Despite clearing a fraction of small PS-exposing MV CVVH does not eliminate larger MV. Concurrently, CVVH induces the release of CD31+/CD4− MV that indicate leukocyte activation during hemofilter passage in septic patients. Increments of several MV subtypes within the hemofilter correlate with FF, which supports common recommendations to keep FF low.
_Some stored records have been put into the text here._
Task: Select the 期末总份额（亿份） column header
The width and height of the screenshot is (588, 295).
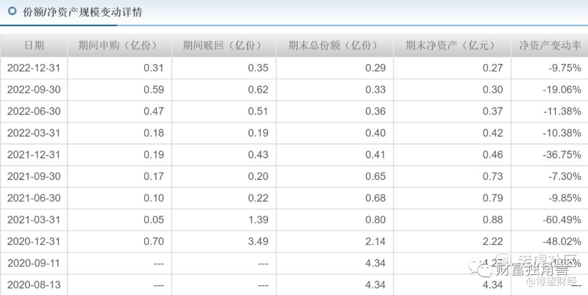Action: point(333,46)
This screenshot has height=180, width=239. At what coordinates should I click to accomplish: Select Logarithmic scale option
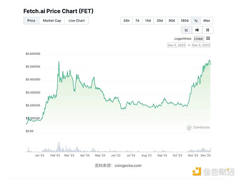[x=183, y=39]
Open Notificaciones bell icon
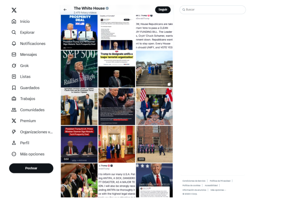The height and width of the screenshot is (216, 288). click(14, 44)
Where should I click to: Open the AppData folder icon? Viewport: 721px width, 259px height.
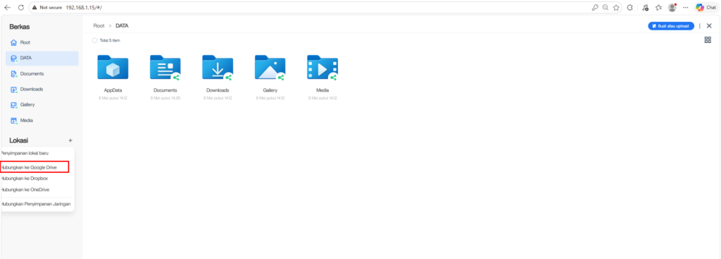(x=113, y=67)
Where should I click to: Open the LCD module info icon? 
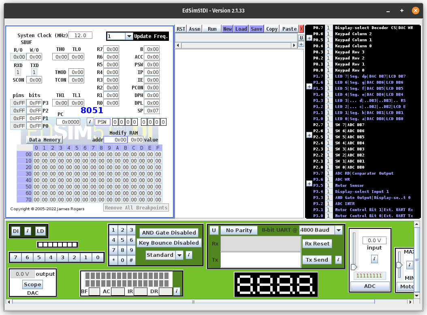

A fraction of TF is being cleared by CVVH via ultrafiltration.

Background

Continuous veno-venous hemofiltration (CVVH) is a frequently used renal replacement therapy (RRT) modality in critically ill patients [1]. Although it is an effective and life-saving treatment in the presence of renal failure, its beneficial effect as sole supportive sepsis therapy is still controversial [2, 3]. It has been shown that hemofiltration is able to influence levels of circulating mediators such as inflammatory cytokines by adsorption or filtration [4]. However, these potentially favorable effects might be offset by proinflammatory stimuli that are induced by blood contacting an artificial membrane during extracorporeal blood purification itself [57]. This effect may be enhanced when heparin is used for anticoagulation and attenuated during regional citrate anticoagulation [8]. Microvesicles (MV) are extracellular vesicles sized between approximately 100 nm and 1 µm that are released by several cell types upon stimulation or apoptosis [9, 10]. They mediate pleiotropic inflammatory signals during sepsis [11] and are associated with the occurrence of disseminated intravascular coagulation [12]. In patients with chronic renal failure increased systemic levels of platelet-derived as well as procoagulatory AnnexinV-binding MV were found in blood following RRT [13]. However, it is not known whether this increase reflects secondary systemic effects of RRT or a MV release within the hemofilter.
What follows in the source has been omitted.